- Exercise task -
Translate this sentence from the Ryder Cup column below into Spanish: "Where the task force failed was in the qualifying process."

- Supplied passage -

○ ○ ○ ○ ○

Doral - Now that players on the task force have solved their Ryder Cup problems, the next job is to repair damage to their own tour.

One week ago, Davis Love III was introduced as the next U.S. captain for the 2016 matches at Hazeltine. That was the decision from an 11-member Ryder Cup Task Force, five of them active players on the PGA Tour, who shared other results from their two meetings.

Love was the right choice.

Requiring two of the assistant captains to already have been Ryder Cup captains can't hurt. Waiting until five days before the opening match to make the final captain's pick? That doesn't make much sense, though whoever it is can make it a moot point by making a bunch of putts.

Where the task force failed was in the qualifying process.

Majors still count double for each year. And there's nothing wrong with offering a half-point for every $1 000 to the 30 Americans at Doral this week for a World Golf Championship. It will be the same for the other three WGCs and The Players Championship. And then next year, it's a full point for all PGA Tour events.

○ ○ ○ ○ ○

- Provided material -
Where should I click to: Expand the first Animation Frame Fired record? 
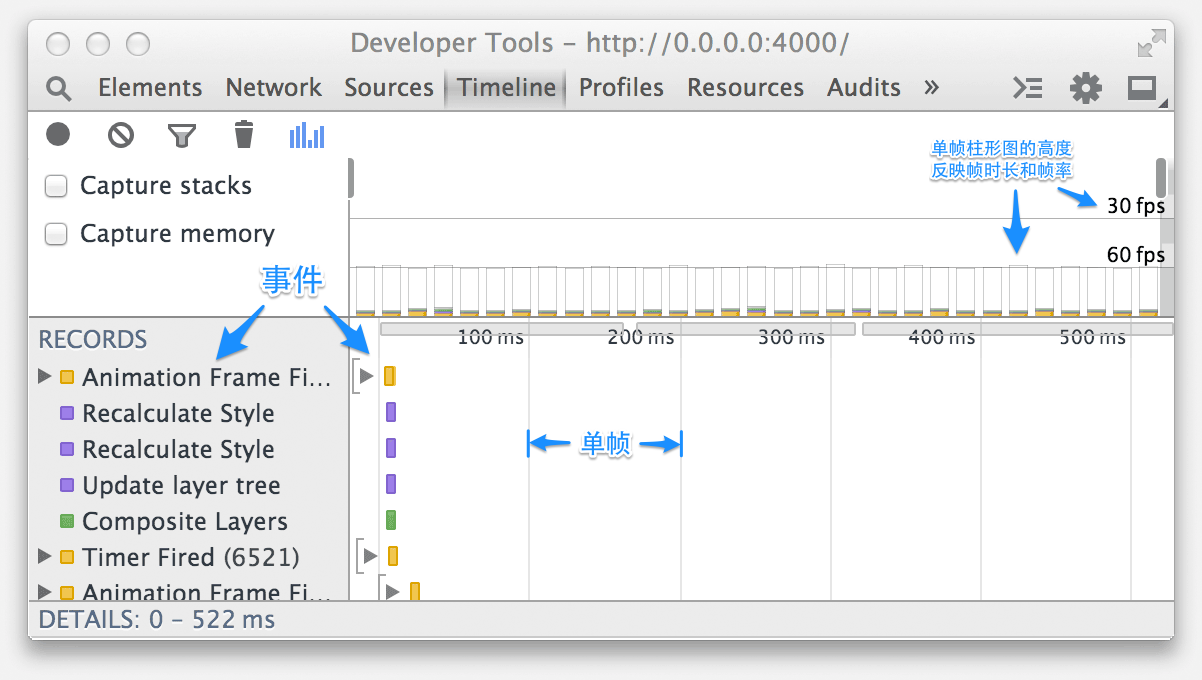click(44, 377)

○ ○ ○ ○ ○

- Final result -
En lo que falló el grupo de trabajo fue en el proceso de clasificación.